■ **TASK TO COMPLETE**
Please swap "column B" for "column C" and give back the lines, starting at the line that has "Open the Tyler" and stopping after the line that has "will pyautogui.click(x=261, y=77).". Leave everything else in them unchanged.

■ **EXERCISE INPUT**
## start

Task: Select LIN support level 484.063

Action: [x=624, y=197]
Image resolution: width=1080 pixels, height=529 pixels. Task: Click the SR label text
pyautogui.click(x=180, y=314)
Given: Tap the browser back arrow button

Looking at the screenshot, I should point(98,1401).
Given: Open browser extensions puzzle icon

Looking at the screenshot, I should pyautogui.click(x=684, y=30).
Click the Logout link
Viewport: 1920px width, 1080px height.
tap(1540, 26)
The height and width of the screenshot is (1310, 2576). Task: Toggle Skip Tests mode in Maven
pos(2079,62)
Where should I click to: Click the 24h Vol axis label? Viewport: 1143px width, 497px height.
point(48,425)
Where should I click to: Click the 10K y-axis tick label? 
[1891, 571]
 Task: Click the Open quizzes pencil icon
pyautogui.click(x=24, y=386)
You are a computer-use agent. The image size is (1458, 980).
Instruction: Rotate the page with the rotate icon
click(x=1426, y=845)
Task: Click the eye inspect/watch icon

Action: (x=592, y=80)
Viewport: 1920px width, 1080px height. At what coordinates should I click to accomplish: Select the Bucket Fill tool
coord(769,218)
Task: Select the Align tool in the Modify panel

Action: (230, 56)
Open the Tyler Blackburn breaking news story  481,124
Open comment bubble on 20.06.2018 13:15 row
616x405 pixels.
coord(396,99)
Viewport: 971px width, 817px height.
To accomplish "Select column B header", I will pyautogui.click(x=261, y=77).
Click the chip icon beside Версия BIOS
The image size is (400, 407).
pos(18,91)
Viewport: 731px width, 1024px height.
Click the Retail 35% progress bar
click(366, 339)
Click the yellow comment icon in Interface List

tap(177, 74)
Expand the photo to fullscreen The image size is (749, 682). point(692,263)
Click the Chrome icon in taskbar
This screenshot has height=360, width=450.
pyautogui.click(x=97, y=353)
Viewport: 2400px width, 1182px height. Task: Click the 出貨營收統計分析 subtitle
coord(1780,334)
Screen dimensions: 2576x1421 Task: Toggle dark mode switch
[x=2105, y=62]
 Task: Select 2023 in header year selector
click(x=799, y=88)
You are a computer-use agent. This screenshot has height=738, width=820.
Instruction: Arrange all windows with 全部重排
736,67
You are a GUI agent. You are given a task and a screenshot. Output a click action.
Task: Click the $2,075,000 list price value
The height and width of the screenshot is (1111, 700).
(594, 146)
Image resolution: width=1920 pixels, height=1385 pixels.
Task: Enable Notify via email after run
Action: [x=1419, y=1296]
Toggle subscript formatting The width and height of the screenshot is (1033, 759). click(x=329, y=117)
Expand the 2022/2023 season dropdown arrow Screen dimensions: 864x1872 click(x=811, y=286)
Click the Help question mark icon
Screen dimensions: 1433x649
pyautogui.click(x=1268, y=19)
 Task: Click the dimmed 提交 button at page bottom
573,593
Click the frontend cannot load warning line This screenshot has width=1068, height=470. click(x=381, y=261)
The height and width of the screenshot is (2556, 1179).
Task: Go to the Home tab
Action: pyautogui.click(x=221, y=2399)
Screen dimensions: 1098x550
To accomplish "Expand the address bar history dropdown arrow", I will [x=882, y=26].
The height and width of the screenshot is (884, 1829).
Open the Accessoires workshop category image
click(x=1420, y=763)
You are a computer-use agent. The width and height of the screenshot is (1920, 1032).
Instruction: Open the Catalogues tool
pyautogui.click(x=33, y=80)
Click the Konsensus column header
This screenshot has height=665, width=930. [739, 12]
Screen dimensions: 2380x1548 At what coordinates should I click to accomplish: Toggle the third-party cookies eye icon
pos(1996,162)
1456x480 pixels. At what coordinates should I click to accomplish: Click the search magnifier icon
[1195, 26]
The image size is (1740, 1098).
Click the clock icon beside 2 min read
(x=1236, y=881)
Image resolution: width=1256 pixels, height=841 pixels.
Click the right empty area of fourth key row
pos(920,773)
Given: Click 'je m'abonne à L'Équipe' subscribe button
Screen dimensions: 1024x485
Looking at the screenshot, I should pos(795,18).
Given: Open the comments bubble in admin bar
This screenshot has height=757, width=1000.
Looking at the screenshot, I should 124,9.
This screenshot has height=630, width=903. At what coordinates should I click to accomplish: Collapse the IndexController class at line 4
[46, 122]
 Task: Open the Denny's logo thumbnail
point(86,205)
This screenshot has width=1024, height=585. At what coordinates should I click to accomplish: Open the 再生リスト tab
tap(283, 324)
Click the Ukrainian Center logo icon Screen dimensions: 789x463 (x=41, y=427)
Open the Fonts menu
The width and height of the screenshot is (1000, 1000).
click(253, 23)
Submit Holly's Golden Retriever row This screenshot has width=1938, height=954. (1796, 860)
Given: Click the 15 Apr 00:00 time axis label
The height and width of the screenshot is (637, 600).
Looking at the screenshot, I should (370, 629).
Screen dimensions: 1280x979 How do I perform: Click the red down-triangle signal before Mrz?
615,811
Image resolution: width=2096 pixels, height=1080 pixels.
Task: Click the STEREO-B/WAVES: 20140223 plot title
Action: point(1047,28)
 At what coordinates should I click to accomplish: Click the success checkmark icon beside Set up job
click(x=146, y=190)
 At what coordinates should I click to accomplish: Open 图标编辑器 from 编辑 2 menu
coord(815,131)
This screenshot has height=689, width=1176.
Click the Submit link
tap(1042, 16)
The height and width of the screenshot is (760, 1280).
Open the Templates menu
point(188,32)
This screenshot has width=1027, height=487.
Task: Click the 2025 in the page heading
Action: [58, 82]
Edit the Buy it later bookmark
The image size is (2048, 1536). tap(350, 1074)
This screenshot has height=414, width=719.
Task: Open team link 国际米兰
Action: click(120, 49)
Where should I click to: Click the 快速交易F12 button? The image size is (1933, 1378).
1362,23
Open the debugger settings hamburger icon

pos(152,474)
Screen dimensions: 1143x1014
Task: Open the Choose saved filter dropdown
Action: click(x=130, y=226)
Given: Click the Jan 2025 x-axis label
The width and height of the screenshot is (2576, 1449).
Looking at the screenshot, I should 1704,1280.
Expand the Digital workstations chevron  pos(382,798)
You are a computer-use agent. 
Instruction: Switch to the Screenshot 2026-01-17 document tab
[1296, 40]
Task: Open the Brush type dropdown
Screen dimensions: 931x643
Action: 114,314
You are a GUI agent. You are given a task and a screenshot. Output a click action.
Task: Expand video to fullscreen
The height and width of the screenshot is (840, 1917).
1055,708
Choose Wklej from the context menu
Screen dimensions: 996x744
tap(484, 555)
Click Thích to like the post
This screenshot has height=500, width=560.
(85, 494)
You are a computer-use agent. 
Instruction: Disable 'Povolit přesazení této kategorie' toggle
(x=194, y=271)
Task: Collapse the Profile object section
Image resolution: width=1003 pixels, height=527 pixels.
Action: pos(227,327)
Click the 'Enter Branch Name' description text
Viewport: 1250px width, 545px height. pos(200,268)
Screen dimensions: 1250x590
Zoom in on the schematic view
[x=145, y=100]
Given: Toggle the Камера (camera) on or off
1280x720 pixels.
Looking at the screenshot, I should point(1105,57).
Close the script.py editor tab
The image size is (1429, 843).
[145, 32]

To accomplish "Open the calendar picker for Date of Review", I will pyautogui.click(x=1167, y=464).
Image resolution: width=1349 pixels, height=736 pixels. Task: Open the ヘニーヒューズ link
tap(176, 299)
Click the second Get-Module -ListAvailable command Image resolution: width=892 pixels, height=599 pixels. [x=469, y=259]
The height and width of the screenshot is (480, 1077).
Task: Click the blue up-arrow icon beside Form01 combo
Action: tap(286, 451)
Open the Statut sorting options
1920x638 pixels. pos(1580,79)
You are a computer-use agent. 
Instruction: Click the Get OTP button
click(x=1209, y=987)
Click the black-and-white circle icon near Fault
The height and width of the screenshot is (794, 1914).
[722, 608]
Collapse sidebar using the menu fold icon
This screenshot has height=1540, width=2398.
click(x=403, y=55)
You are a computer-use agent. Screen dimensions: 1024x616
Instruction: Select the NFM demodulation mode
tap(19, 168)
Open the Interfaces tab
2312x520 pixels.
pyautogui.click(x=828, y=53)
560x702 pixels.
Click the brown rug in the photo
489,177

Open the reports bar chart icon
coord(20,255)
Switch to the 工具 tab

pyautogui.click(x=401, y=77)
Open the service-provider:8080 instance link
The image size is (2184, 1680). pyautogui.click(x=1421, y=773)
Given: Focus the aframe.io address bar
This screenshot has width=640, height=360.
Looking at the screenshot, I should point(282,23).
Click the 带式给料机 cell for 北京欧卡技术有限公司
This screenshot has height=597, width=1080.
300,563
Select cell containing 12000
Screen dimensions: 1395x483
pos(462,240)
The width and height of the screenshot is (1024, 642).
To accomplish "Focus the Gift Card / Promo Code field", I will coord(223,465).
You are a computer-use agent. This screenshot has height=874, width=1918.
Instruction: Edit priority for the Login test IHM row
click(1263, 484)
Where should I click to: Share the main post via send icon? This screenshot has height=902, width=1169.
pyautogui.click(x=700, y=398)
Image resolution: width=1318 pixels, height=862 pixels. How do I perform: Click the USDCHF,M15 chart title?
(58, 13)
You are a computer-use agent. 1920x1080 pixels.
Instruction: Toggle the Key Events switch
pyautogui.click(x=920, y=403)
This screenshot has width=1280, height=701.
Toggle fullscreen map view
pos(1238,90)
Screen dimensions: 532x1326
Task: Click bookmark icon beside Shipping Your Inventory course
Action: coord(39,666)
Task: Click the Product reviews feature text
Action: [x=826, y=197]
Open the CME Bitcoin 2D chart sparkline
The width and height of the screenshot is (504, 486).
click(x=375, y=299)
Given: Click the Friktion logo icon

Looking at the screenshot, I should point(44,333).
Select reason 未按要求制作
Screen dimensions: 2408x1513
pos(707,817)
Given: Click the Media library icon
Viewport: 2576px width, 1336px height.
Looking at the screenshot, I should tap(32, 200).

## end

■ **CORRECT RESPONSE**
Open the Tyler Blackburn breaking news story  481,124
Open comment bubble on 20.06.2018 13:15 row
616x405 pixels.
coord(396,99)
Viewport: 971px width, 817px height.
To accomplish "Select column C header", I will pyautogui.click(x=261, y=77).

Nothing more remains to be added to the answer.